◆ EXERCISE MATERIALS:
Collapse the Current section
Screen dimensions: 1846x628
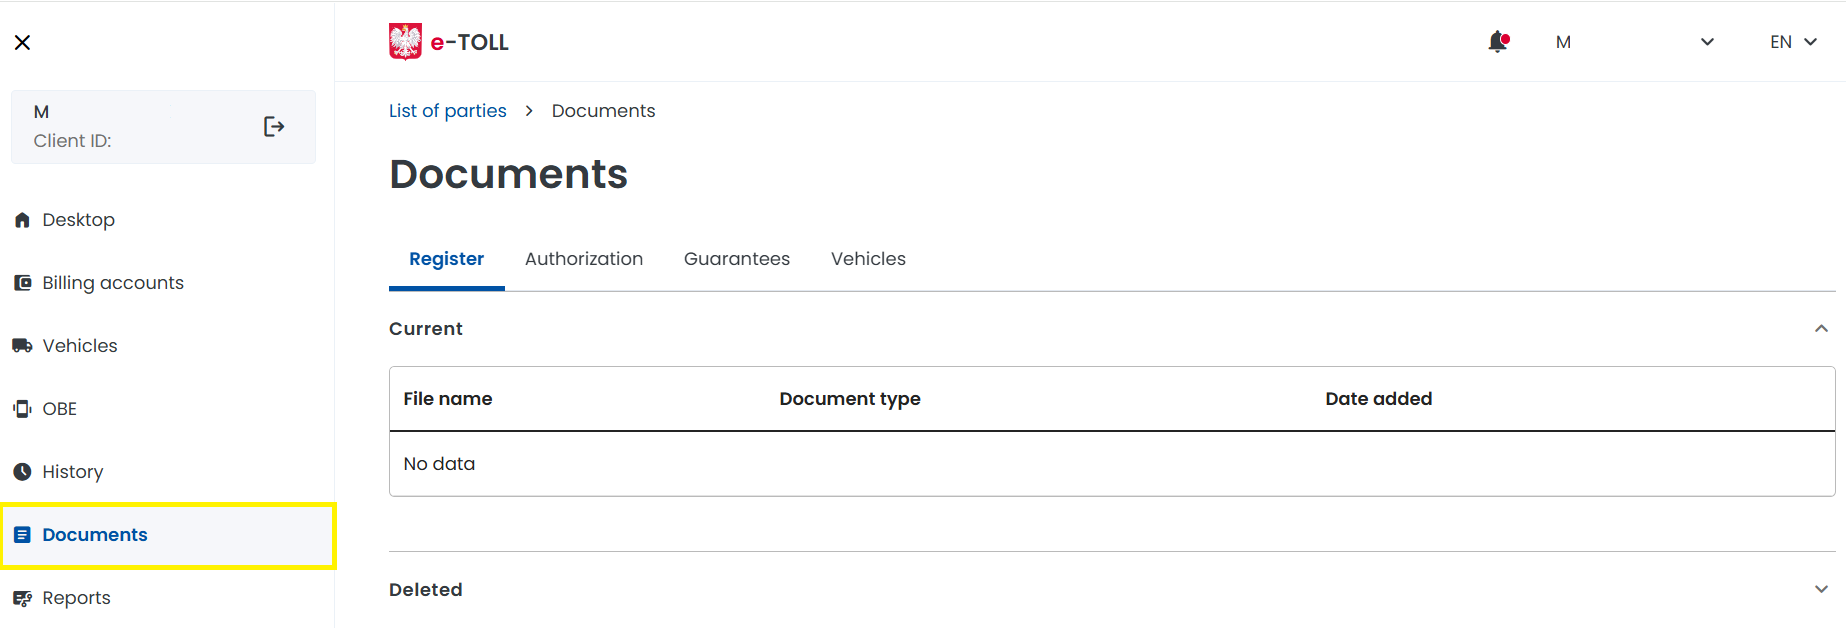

==

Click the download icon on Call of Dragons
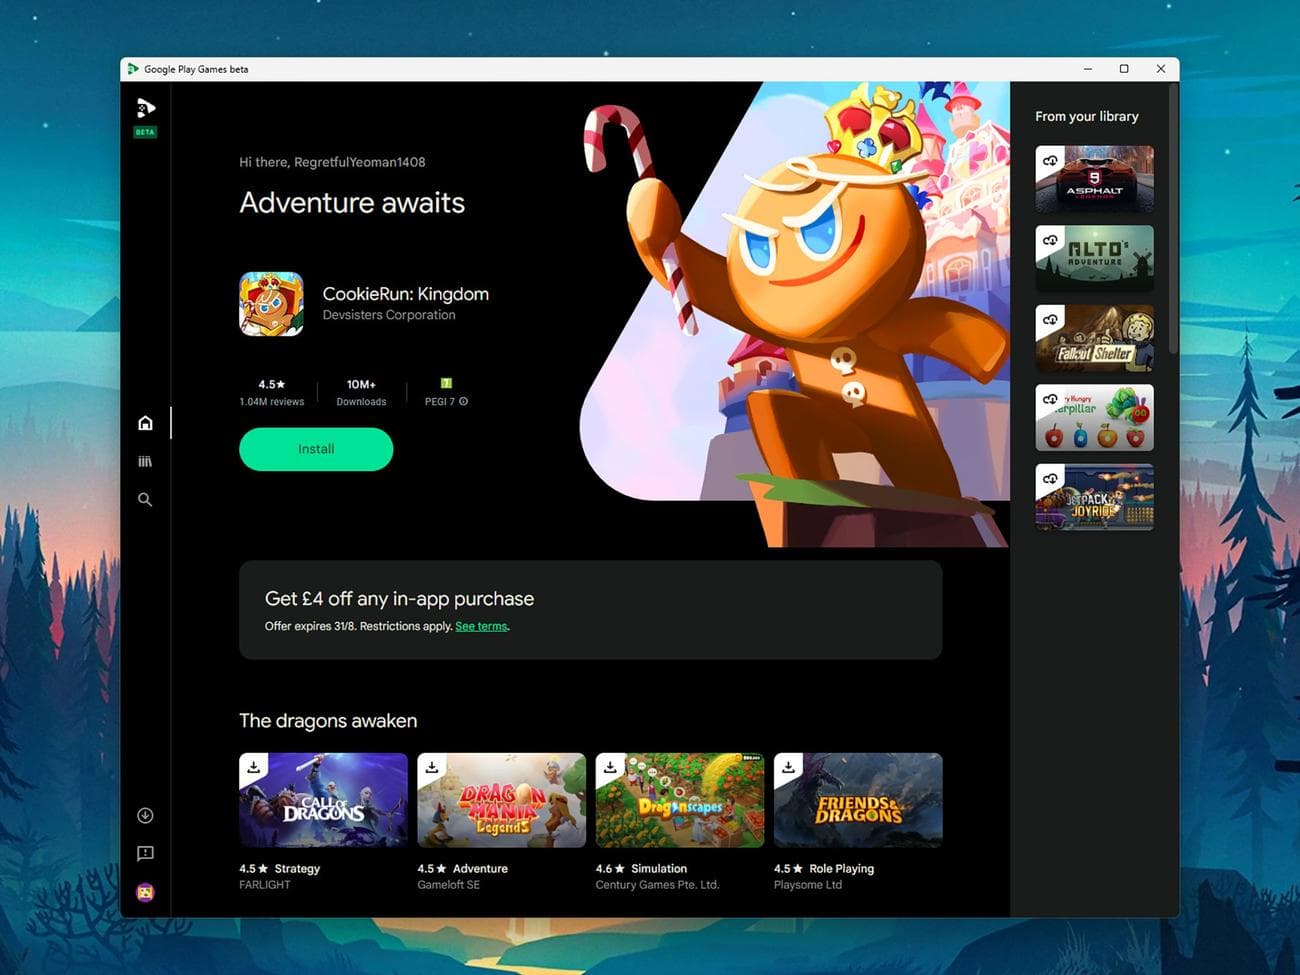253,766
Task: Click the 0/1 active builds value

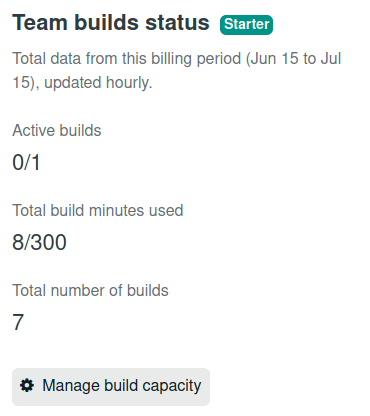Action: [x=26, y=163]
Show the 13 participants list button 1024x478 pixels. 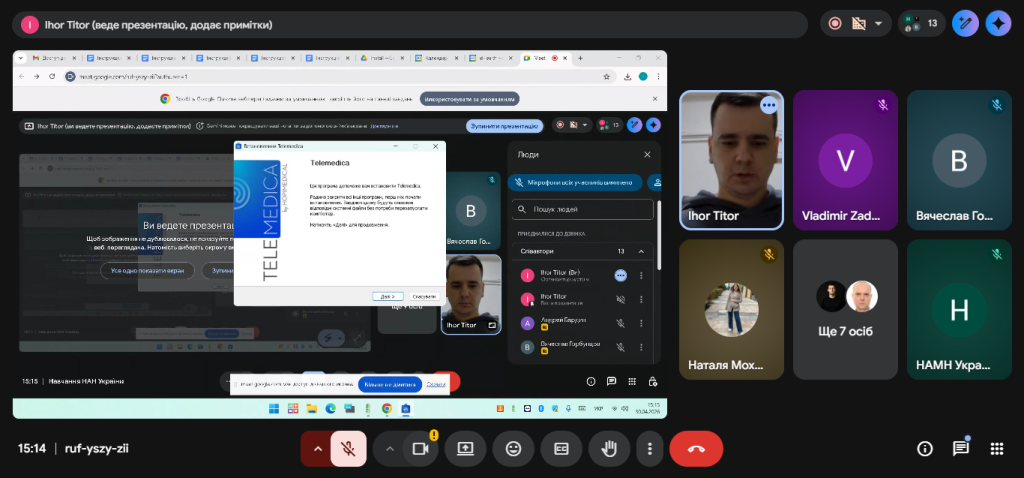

◆ TASK REQUIREMENTS:
Take from the material above the lines running from the one with "Collapse the Current section" through the one with "Screen dimensions: 1846x628", and repeat them exactly, with nothing else.

◆ ANSWER SPACE:
Collapse the Current section
Screen dimensions: 1846x628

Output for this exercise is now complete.